What's worse is that of the attacked patients five died including the index, who was vaccinated. These were all older, fairly-morbid people -- but the fact of the matter is that both masking and jabs failed to protect them from a fatal outcome.
all transmissions between patients and staff occurred between masked and vaccinated individuals, as experienced in an outbreak from Finland .
In addition all of the transmission happened with people both wearing PPE and being vaccinated, so the presumption has to be that neither masking or jabs are effective to provide protection and using both in combination does nothing either.

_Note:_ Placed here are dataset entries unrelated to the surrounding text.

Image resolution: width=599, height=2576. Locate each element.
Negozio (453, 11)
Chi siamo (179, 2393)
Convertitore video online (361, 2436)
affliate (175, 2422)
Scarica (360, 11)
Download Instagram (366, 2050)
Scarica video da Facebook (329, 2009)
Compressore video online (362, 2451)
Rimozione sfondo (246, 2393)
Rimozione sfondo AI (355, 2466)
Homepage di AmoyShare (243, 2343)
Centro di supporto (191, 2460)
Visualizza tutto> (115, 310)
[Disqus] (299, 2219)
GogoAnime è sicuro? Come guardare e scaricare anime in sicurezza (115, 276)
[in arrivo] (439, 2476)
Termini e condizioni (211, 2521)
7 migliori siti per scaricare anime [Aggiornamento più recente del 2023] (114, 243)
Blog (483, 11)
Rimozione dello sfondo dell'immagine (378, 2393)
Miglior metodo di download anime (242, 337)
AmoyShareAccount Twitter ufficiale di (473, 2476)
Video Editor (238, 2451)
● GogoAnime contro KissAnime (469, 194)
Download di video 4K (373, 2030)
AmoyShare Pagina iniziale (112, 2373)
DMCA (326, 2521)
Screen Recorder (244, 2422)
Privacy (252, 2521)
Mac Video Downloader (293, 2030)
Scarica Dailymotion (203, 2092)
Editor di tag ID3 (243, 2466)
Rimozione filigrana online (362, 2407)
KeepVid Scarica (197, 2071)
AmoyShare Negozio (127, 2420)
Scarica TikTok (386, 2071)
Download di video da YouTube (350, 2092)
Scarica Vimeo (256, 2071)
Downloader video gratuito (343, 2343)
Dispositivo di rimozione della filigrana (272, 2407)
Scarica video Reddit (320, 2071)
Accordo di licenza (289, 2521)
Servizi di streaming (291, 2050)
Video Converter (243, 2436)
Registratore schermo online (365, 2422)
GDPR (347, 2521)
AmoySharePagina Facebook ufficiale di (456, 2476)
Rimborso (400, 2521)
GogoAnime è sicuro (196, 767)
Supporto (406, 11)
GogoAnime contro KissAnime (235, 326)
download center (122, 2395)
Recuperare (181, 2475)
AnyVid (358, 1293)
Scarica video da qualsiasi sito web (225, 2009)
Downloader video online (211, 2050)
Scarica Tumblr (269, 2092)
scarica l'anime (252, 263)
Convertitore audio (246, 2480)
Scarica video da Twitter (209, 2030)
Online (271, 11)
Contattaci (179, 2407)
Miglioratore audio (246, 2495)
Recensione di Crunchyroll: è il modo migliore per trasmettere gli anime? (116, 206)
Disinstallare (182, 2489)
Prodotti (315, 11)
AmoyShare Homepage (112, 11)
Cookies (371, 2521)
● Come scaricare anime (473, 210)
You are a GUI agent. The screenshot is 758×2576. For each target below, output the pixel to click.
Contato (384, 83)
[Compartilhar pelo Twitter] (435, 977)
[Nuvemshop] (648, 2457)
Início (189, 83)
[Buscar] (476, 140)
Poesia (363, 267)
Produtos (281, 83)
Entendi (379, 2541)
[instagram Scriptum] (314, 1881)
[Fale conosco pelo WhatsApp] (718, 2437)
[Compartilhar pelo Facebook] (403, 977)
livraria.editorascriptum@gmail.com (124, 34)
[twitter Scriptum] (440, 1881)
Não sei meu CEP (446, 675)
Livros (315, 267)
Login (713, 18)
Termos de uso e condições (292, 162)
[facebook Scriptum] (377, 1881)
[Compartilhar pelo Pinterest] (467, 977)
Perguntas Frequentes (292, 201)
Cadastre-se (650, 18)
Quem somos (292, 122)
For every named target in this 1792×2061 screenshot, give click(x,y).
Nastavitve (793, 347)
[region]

Finally, and perhaps most-damningly, is the presence of evidence, albeit not convincing due to small sample size, in this write-up of severe immune compromise from the jabs that promoted infection severity in the people who got attacked. Why? Right here:
Infection advanced rapidly (many cases became symptomatic within 2 days of exposure), and viral load was high.
This is consistent with other anecdotal reports of jabbed people who get a severe alleged "breakthrough" case go from being entirely-fine to screwed almost-immediately, which is an extreme outlier among the general population exposed, including when exposed to Delta but unvaccinated. I can speak to that with personal knowledge since I and two others were infected by a known index during a time that Delta was the only statistically-important variant circulating and none of us had that sort of "2 days from exposure to you're ****ed" experience.
Between these two -- long-term impairment and the potential to exacerbate the infection if you get hit post-jab there's significant evidence of trouble afoot. Suppression of this data, given the number of people jabbed in the US and the screaming mandate-crazy administration is flat-out nuts, especially with fall and winter coming.
It's entirely possible that we've seen Delta burn through and those who can get it have gotten it for the most part -- in which case fall and winter will be no big deal no matter what we do. But ignoring the signal from what happened in Israel in this situation is unwise as while it may indeed be a one-off if it's not then there's real trouble inbound and our policies and jabfest will have directly caused it. If that turns out to be the case the political and medical people involved, along with all their advocates and "influencers" in the media must all hang for what they will have done.